Your instructions - The reply to the records below should contain exactly the lines from the line with "Longwood (658, 1714)" through the line with "Winter Springs (565, 1735)", and nothing besides.

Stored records
--
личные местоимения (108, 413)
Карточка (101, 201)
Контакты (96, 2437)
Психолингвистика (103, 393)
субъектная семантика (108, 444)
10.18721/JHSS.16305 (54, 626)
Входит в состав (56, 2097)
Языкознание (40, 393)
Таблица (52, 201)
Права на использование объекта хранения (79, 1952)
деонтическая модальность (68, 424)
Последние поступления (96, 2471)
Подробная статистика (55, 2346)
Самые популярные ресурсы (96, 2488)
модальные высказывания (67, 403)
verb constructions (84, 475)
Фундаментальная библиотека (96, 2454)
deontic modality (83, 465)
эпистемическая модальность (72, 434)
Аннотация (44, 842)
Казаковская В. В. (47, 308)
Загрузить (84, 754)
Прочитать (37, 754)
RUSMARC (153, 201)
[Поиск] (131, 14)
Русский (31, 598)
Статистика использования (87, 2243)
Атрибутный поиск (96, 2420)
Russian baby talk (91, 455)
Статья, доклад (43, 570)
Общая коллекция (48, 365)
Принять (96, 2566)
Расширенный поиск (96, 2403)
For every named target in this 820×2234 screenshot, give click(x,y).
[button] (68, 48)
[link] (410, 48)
--
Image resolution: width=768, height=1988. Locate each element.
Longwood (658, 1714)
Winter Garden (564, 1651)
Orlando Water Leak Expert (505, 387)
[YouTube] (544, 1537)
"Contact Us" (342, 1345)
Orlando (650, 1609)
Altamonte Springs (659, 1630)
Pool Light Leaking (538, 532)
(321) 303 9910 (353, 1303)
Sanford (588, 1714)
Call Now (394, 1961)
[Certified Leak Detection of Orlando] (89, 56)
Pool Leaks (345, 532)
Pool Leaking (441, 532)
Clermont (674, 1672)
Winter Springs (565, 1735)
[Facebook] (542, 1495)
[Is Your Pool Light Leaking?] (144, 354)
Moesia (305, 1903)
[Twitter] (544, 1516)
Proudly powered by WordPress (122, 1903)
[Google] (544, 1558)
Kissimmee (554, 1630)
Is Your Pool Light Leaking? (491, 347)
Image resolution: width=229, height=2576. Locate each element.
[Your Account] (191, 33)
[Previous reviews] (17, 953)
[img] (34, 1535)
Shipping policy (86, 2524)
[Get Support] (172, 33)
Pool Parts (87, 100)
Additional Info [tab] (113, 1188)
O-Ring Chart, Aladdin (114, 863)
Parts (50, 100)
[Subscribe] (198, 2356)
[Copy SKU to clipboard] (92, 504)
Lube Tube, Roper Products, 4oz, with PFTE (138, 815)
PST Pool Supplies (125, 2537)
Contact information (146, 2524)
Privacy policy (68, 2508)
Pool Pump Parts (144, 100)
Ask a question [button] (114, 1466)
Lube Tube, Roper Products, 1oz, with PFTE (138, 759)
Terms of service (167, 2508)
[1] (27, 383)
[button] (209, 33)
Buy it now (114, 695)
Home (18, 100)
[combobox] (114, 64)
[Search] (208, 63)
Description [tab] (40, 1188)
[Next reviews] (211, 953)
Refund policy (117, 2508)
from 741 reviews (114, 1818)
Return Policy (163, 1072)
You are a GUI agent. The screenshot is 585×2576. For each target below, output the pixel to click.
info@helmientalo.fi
--
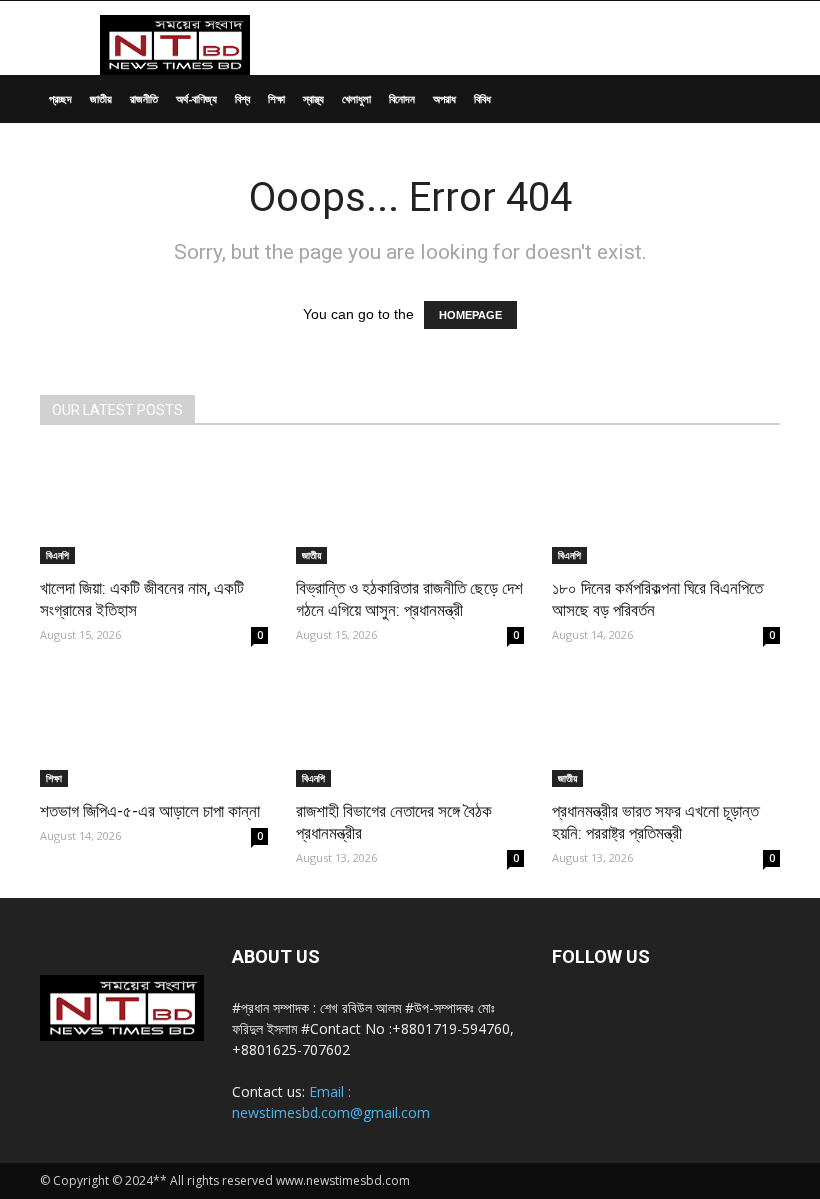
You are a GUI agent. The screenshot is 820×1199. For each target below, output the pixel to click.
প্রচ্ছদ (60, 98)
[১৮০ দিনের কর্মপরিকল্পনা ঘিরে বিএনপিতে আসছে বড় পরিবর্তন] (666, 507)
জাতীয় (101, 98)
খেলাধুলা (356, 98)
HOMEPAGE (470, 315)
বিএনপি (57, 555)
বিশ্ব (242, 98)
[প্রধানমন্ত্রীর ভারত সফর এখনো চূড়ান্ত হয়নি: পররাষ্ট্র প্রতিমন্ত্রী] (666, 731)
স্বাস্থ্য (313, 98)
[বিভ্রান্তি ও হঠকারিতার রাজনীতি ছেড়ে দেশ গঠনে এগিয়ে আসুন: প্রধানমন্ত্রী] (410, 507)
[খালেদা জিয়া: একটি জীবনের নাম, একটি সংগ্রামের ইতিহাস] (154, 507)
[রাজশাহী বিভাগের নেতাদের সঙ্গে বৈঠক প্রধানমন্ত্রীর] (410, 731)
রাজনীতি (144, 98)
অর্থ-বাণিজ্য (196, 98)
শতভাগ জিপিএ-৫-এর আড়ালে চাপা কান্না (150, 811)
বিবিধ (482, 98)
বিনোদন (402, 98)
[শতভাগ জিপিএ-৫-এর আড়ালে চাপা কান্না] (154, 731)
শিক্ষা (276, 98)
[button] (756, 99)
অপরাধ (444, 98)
--
Answer for the task -
Longwood (658, 1714)
Winter Garden (564, 1651)
Orlando Water Leak Expert (505, 387)
[YouTube] (544, 1537)
"Contact Us" (342, 1345)
Orlando (650, 1609)
Altamonte Springs (659, 1630)
Pool Light Leaking (538, 532)
(321) 303 9910 (353, 1303)
Sanford (588, 1714)
Call Now (394, 1961)
[Certified Leak Detection of Orlando] (89, 56)
Pool Leaks (345, 532)
Pool Leaking (441, 532)
Clermont (674, 1672)
Winter Springs (565, 1735)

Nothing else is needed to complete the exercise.